WHAT YOU WILL DO:
In the listing below, start your output at the line with "For every named" and end it after the line with "Савинкин Владимир Иванович", copying every line exactly.

SUPPLIED MATERIAL:
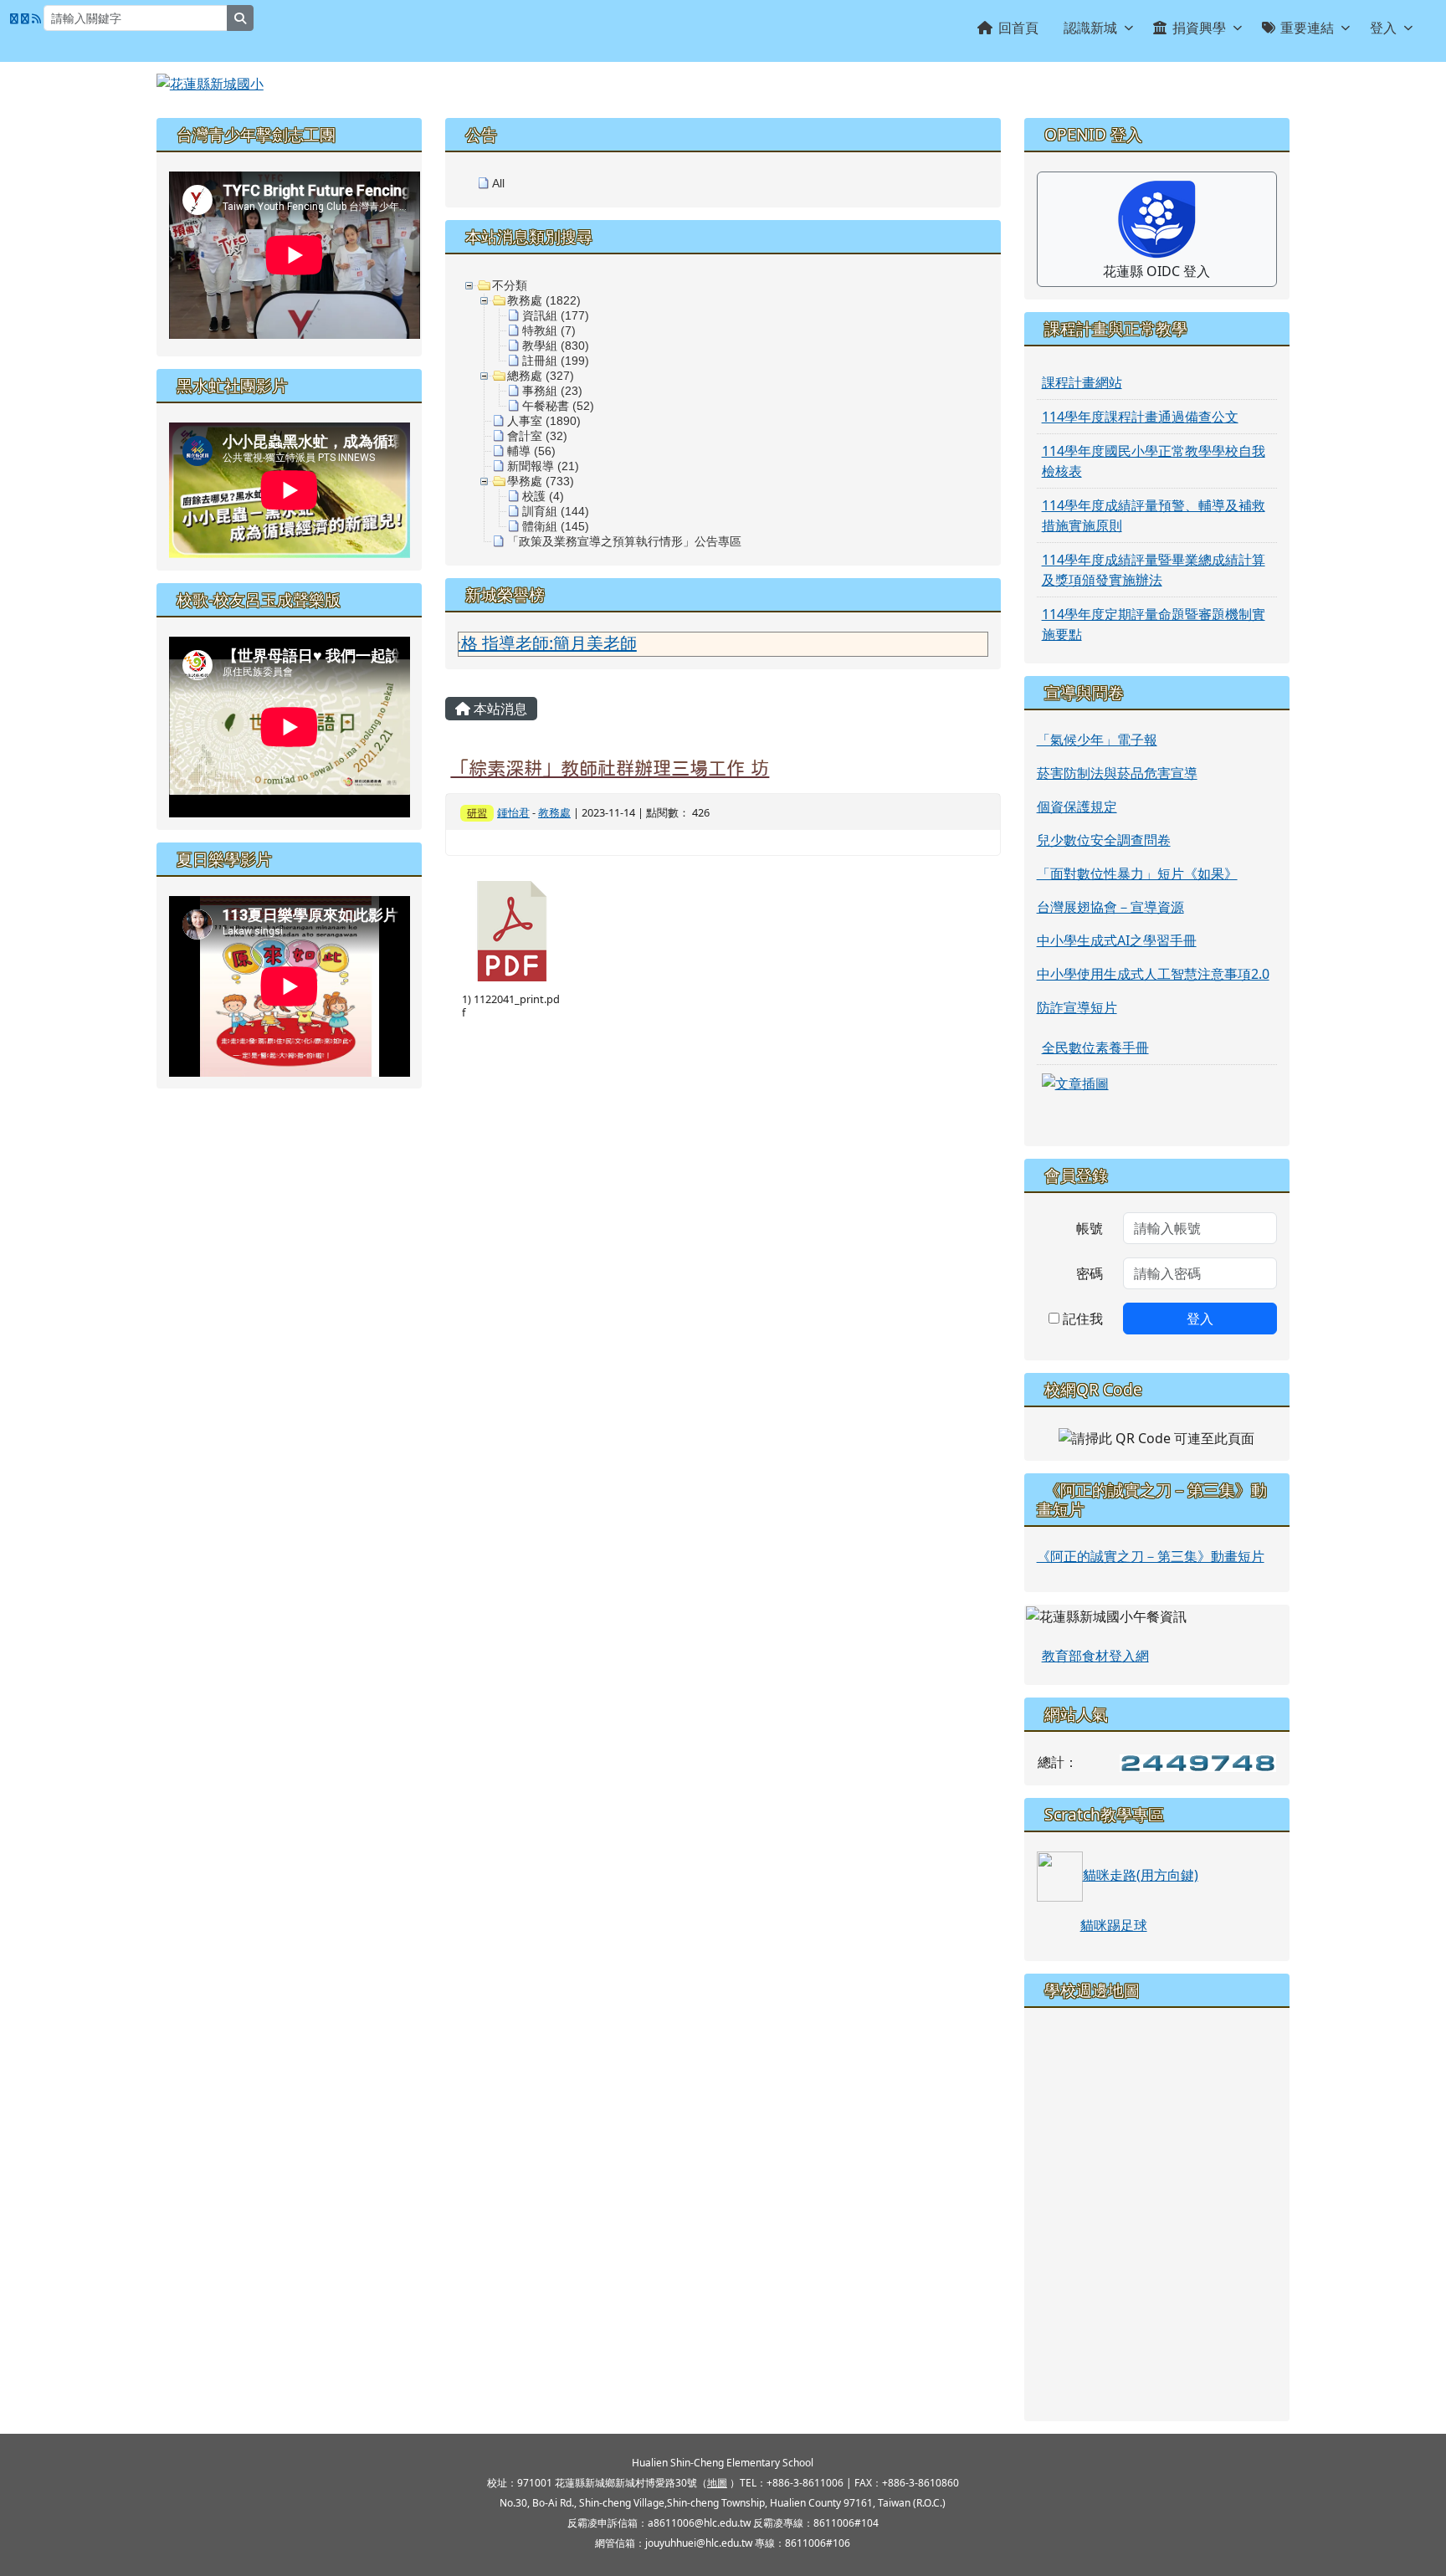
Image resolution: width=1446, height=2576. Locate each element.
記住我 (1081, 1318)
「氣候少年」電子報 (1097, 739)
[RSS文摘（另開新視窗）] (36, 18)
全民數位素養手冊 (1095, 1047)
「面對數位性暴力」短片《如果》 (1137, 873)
==
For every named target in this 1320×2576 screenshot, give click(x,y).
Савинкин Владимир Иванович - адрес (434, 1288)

WRITTEN SOLUTION:
For every named target in this 1320×2576 screenshot, give click(x,y).
Савинкин Владимир Иванович - адрес (434, 1288)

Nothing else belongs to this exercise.